_Task objective_.
Print only the lines from the one with "Click the Suorittaja value Leevi Mursula" through the end of the data, exactly, and please omit pictures.

_Stored records_.
++++

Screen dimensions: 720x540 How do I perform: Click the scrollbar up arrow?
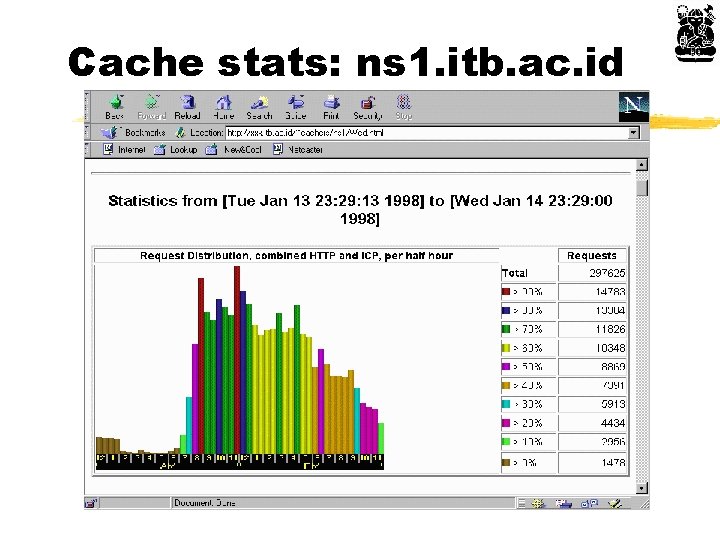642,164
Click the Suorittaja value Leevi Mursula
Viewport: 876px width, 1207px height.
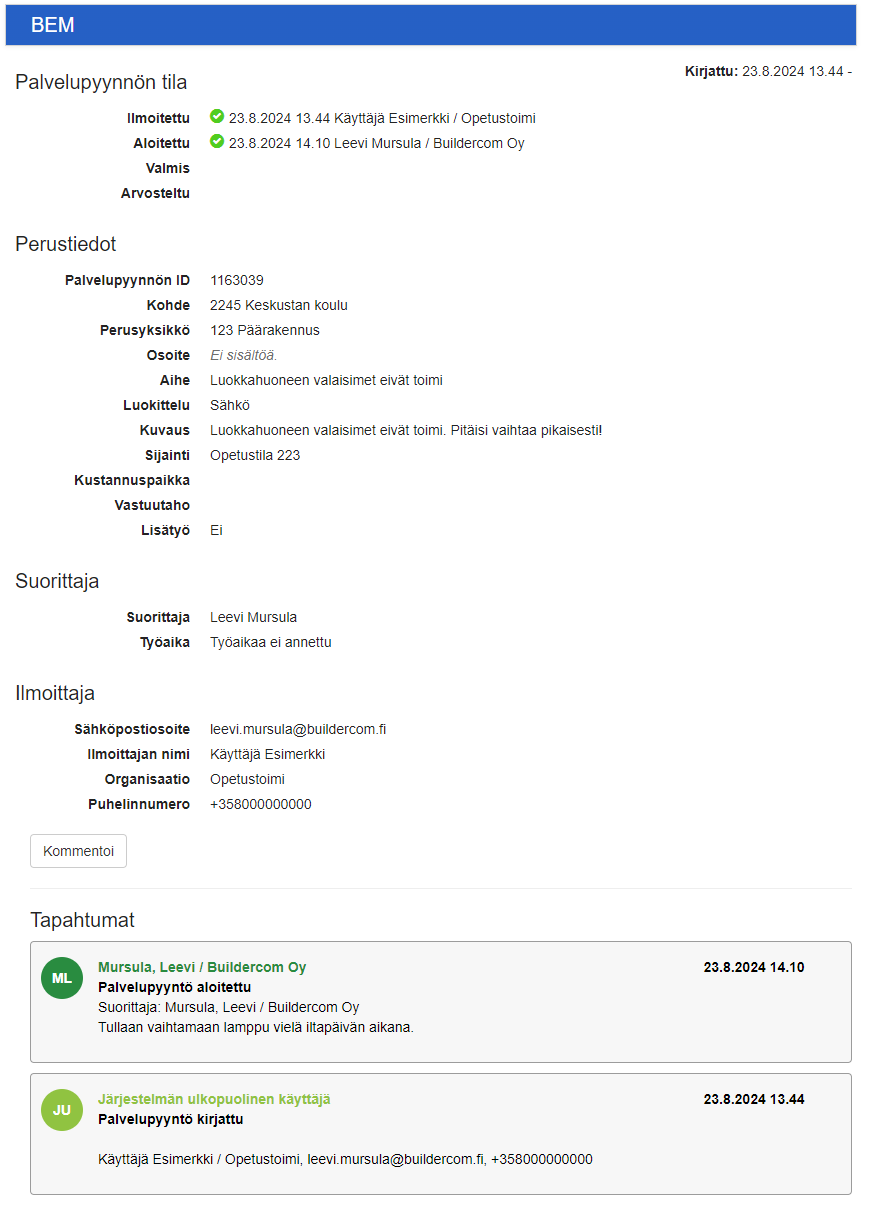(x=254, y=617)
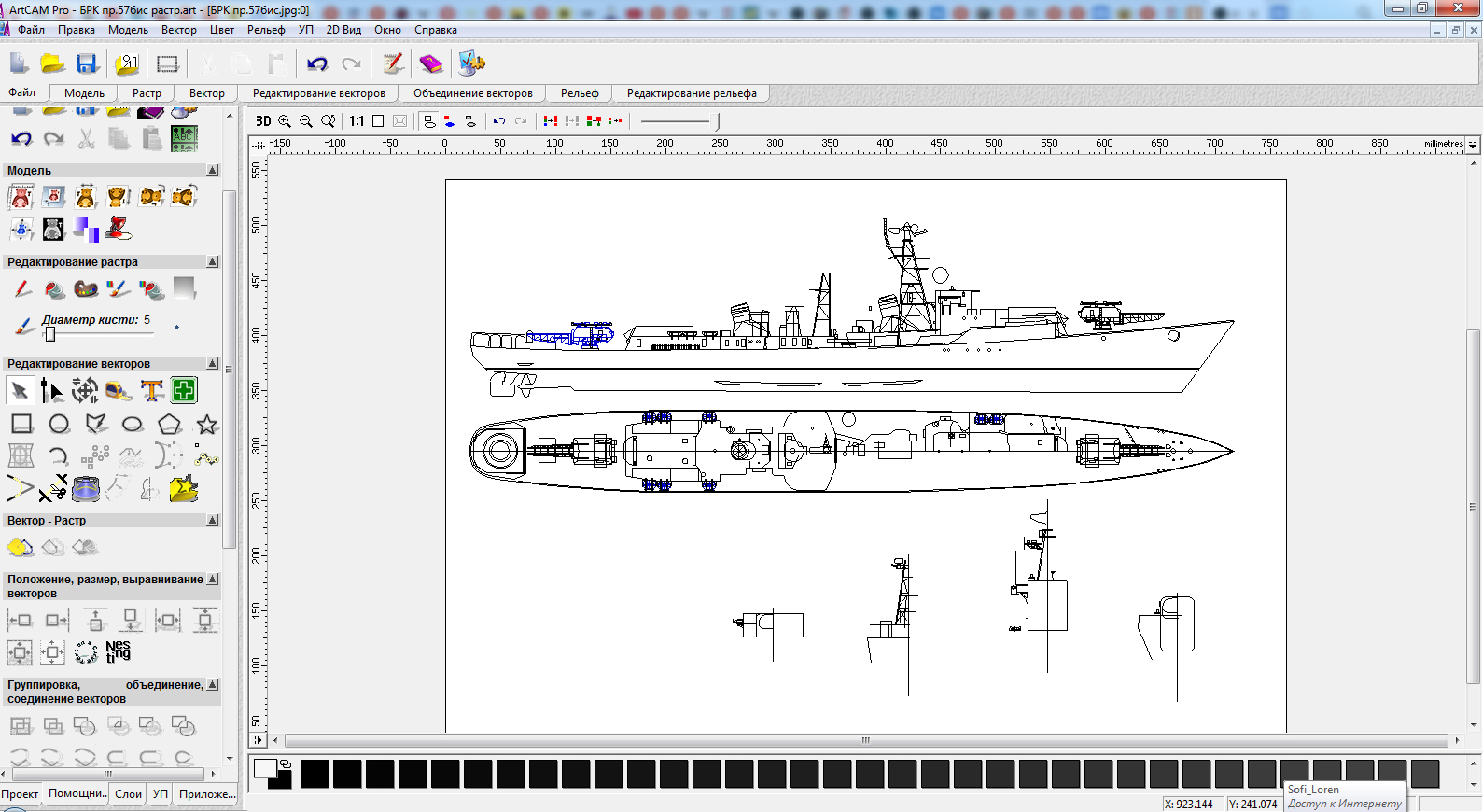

++++

_Task answer_.
Click the Suorittaja value Leevi Mursula
Viewport: 876px width, 1207px height.
(x=254, y=617)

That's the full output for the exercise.